What wasnt expected was older theaters started bleeding money so quickly, said Russell Solomon of Moodys Investors Services. The cure for the malady is a round of closures, but thats easier said than done since the large theater companies are committed to leases of up to 20 years. (For example, Regal Cinemass current leases commit the company to a total of $1.6 billion in rent on top of its debt, according to the Wall Street Journal.)
Profitability means reducing the number of (old) screens a company operates. Thats where restructuring under bankruptcy comes in. Some companies believe Chapter 11 is a very effective tool for getting out of lease obligations without a substantial penalty.
Bankruptcies may actually be the prologue to the industrys recovery, said Harlan S. Byrne of Barrons.

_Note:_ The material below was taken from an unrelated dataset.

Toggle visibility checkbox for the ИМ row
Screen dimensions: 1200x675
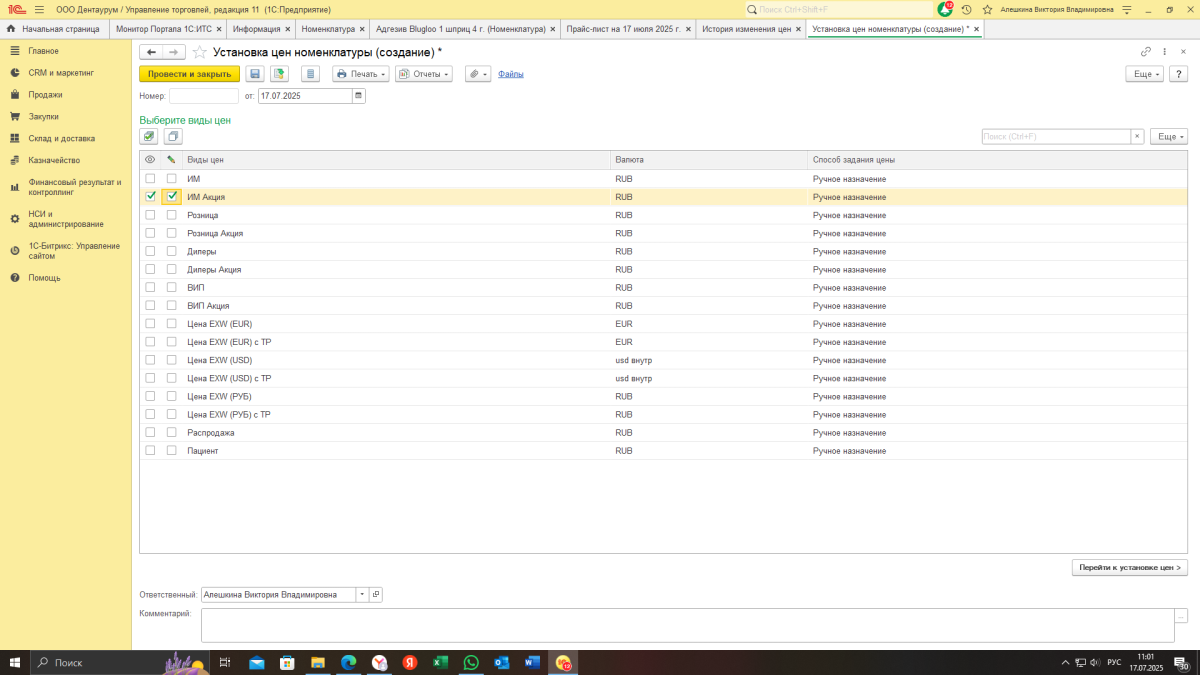pos(150,179)
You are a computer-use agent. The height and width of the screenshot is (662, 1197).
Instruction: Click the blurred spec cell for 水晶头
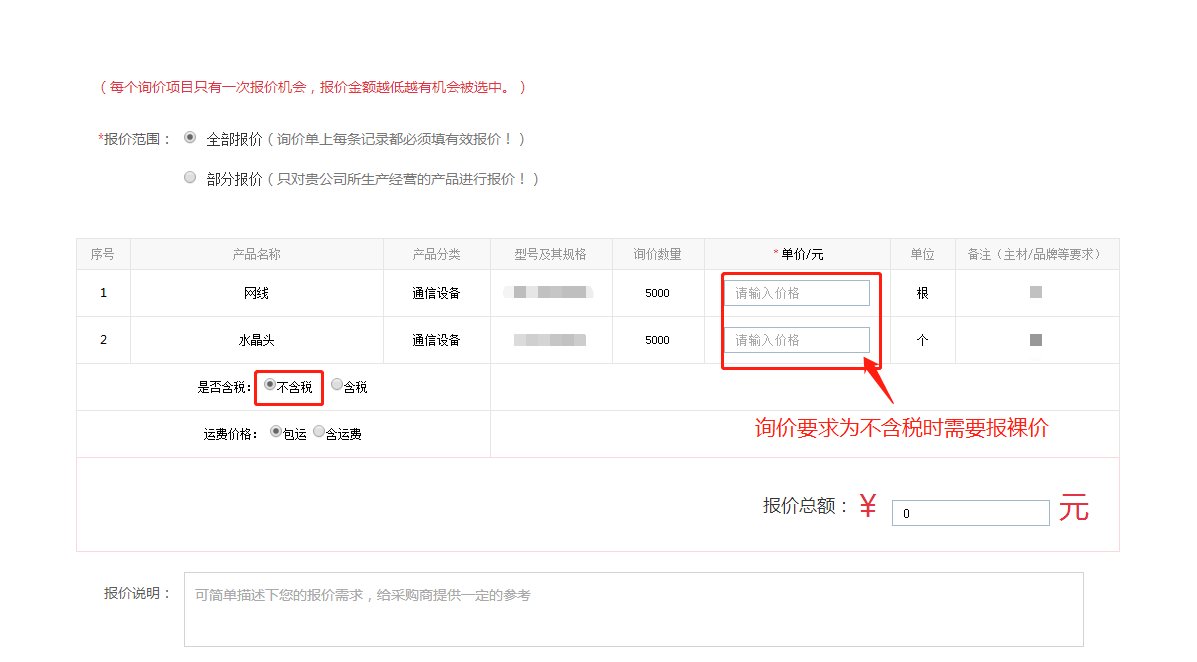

Recently, companies such as Edwards, Carmike, and United Artists have filed for reorganization under Chapter 11. Other large companies may follow suit.
While the problems of the big 10 theater companies have been well publicized, what hasnt been is the fact that many of the other 390 U.S. theater operators have survived nicely by avoiding or not expanding in the overcrowded urban markets. The majority of secondary markets are still good, economically viable, and for the most part, still under-screened.
Companies that do not have overhanging inventories of old non-performing theaters have access to capital. A number of them are expanding into other underserved secondary markets and finding competition and economic advantage due to absence of the large theater competitors. Companies like Galaxy Theaters, Harkin Theaters, Rave Cinemas, Signature Theaters, and Wallace Theaters have announced plans to collectively acquire or build over $500 million of new theaters over the next 24 months.
We believe its a very opportune time to be a medium sized movie theater company in our industry. Its exciting.
If youre one of the large 10 theater companies, youre currently economically challenged: Too much old product, not able to make enough new. However, the Big 10 will work through their problems, get rid of their old inventory and re-emerge much stronger over the next 18 to 24 months. In the meantime, they have halted their expansion into new markets.
The opportunity before us is that only 32 percent of the U.S. is re-screened with the new delivery system...an all-stadium seat multiplex. The medium-sized companies that have NO old product and no drag on earnings from obsolete theaters will continue to operate their multiplexes profitably and enjoy expansion opportunities.
Meanwhile, moviegoers are still going to the theater and movies are as popular as ever. Demand continues its historical upward trends and revenue is still increasing. Despite 75 percent of the country having access to only old style theaters (that need replacing), the U.S. domestic market in 2000 will probably top $10 billion in revenues from movies and concessions.